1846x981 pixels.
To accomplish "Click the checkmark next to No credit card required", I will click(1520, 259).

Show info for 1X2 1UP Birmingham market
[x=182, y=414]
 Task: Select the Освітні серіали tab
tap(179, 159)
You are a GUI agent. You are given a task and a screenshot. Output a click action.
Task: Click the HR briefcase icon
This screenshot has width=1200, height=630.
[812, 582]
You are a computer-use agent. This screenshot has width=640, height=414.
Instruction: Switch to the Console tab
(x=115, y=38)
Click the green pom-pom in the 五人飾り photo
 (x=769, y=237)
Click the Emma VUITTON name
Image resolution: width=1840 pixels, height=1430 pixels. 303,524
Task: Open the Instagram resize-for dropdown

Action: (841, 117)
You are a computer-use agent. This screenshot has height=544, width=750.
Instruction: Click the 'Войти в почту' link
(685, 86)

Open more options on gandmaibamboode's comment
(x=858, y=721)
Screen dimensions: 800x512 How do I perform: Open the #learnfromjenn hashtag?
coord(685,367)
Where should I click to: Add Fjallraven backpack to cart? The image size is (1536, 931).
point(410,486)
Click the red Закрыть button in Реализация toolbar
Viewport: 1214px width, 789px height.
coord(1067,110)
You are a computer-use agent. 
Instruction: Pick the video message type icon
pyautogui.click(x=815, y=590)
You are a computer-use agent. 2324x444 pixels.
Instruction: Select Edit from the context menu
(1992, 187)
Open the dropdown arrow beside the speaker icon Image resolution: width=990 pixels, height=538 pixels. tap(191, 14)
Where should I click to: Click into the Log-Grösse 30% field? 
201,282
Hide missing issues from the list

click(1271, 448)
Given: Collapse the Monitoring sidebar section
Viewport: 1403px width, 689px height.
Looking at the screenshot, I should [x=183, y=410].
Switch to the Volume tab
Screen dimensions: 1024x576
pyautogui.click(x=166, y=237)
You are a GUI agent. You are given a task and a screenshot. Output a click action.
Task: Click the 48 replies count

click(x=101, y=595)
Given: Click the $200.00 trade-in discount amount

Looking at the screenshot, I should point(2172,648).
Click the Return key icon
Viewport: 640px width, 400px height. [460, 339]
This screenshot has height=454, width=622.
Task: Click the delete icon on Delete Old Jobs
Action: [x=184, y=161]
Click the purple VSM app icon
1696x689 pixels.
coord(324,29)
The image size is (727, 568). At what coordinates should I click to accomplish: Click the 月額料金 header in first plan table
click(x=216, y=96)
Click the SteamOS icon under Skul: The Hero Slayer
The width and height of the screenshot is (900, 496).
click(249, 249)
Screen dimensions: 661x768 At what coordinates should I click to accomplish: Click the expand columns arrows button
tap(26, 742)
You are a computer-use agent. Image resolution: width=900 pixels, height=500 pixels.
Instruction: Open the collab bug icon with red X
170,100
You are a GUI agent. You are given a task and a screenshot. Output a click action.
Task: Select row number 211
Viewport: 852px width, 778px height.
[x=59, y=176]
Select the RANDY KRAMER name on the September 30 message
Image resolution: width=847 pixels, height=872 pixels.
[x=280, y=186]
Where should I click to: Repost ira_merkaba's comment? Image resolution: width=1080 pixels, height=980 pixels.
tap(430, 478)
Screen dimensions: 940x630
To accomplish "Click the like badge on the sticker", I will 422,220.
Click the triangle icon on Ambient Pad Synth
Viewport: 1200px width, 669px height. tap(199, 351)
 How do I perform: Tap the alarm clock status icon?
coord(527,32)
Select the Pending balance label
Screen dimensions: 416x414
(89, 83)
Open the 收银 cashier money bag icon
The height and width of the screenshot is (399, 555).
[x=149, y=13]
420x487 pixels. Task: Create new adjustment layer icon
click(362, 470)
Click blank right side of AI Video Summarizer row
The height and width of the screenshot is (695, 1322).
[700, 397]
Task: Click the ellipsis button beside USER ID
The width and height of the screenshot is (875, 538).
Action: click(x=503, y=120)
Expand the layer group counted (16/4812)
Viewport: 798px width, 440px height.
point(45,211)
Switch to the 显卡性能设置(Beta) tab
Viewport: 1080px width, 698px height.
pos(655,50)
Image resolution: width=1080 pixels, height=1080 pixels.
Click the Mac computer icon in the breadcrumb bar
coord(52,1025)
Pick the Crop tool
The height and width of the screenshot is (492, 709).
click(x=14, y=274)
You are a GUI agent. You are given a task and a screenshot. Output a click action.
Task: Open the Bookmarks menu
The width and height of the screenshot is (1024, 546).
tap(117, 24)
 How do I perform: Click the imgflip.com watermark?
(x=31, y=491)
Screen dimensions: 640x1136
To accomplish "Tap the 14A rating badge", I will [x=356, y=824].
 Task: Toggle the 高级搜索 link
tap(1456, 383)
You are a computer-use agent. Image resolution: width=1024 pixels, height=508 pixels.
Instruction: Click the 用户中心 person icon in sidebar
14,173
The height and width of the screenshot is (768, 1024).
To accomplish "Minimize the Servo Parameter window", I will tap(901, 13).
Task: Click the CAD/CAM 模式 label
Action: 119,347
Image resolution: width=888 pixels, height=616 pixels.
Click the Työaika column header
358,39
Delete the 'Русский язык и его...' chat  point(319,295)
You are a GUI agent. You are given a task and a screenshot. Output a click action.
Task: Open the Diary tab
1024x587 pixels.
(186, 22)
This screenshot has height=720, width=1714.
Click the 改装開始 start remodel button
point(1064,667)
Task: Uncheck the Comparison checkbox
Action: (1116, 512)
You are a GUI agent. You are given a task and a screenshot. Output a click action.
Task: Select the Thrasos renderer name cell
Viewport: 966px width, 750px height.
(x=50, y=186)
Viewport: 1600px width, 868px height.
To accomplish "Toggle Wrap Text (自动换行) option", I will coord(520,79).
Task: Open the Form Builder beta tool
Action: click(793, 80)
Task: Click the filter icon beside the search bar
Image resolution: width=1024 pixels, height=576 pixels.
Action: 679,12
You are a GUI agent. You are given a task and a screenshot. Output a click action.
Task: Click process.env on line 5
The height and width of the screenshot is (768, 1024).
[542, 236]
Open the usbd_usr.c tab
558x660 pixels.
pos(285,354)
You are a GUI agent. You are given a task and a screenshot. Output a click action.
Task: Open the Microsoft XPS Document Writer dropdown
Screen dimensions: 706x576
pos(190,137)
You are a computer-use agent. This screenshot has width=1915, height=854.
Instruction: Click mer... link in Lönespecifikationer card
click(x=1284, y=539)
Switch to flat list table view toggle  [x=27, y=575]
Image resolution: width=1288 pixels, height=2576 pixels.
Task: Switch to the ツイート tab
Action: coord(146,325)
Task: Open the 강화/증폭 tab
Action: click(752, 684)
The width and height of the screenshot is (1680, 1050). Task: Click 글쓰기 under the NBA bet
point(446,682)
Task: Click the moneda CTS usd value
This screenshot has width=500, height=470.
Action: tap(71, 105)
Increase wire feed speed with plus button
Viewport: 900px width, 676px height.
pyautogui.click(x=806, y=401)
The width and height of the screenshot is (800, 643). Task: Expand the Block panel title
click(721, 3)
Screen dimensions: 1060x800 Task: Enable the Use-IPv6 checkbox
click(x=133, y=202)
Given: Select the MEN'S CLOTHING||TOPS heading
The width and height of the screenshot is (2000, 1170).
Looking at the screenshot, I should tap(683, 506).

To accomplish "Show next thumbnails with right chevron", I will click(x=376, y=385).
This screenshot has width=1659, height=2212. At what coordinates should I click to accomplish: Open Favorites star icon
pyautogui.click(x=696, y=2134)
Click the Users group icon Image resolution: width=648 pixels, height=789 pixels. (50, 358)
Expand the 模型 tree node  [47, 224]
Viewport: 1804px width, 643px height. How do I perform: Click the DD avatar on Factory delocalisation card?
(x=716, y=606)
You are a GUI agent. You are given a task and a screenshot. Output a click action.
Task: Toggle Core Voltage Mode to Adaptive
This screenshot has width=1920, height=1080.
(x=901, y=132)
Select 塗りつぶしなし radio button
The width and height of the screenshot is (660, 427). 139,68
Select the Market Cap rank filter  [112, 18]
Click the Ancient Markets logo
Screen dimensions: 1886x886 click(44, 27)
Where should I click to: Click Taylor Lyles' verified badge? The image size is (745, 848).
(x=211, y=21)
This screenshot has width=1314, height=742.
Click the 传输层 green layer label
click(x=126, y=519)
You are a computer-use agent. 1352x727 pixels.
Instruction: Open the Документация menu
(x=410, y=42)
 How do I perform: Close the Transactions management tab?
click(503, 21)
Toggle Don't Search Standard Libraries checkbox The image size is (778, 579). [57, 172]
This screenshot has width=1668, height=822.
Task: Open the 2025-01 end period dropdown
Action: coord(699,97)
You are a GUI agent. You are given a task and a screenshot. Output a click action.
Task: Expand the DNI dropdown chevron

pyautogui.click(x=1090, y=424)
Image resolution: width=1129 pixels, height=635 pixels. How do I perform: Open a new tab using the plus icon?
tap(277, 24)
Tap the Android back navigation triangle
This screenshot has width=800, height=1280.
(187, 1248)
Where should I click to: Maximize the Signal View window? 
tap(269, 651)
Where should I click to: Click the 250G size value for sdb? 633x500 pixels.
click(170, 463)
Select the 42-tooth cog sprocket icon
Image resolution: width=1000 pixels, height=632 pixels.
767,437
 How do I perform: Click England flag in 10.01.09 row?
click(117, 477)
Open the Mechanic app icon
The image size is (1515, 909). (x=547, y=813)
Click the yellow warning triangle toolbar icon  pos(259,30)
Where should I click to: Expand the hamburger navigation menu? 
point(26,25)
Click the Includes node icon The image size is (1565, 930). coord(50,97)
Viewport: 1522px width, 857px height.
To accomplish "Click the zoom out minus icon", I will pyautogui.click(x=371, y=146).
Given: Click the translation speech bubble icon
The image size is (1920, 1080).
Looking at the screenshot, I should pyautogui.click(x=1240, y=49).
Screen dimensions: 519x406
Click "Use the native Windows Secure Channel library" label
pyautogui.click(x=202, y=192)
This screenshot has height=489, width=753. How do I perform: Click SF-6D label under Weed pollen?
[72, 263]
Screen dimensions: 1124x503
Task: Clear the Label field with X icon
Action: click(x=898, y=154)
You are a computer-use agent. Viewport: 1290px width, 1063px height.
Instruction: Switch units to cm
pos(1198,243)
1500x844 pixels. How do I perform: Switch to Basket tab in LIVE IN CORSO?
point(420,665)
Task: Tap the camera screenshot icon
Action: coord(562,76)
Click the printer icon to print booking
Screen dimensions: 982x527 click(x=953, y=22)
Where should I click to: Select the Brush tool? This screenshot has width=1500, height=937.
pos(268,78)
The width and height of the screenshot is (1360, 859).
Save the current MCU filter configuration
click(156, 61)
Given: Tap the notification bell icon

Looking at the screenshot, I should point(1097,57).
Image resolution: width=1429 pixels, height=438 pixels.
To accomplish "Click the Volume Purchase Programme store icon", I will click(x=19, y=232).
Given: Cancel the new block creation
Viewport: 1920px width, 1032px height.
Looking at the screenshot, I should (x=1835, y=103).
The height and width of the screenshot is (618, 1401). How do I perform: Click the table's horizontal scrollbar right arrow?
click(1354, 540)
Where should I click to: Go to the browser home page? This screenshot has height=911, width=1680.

### Task item
In the listing above, find the line with "Where should I click to: Repost" and the line with "Expand the layer group counted (16/4812)", then print exactly those lines and every line between them.

### Problem solution
Where should I click to: Repost ira_merkaba's comment? Image resolution: width=1080 pixels, height=980 pixels.
tap(430, 478)
Screen dimensions: 940x630
To accomplish "Click the like badge on the sticker", I will 422,220.
Click the triangle icon on Ambient Pad Synth
Viewport: 1200px width, 669px height. tap(199, 351)
 How do I perform: Tap the alarm clock status icon?
coord(527,32)
Select the Pending balance label
Screen dimensions: 416x414
(89, 83)
Open the 收银 cashier money bag icon
The height and width of the screenshot is (399, 555).
[x=149, y=13]
420x487 pixels. Task: Create new adjustment layer icon
click(362, 470)
Click blank right side of AI Video Summarizer row
The height and width of the screenshot is (695, 1322).
[700, 397]
Task: Click the ellipsis button beside USER ID
The width and height of the screenshot is (875, 538).
Action: click(x=503, y=120)
Expand the layer group counted (16/4812)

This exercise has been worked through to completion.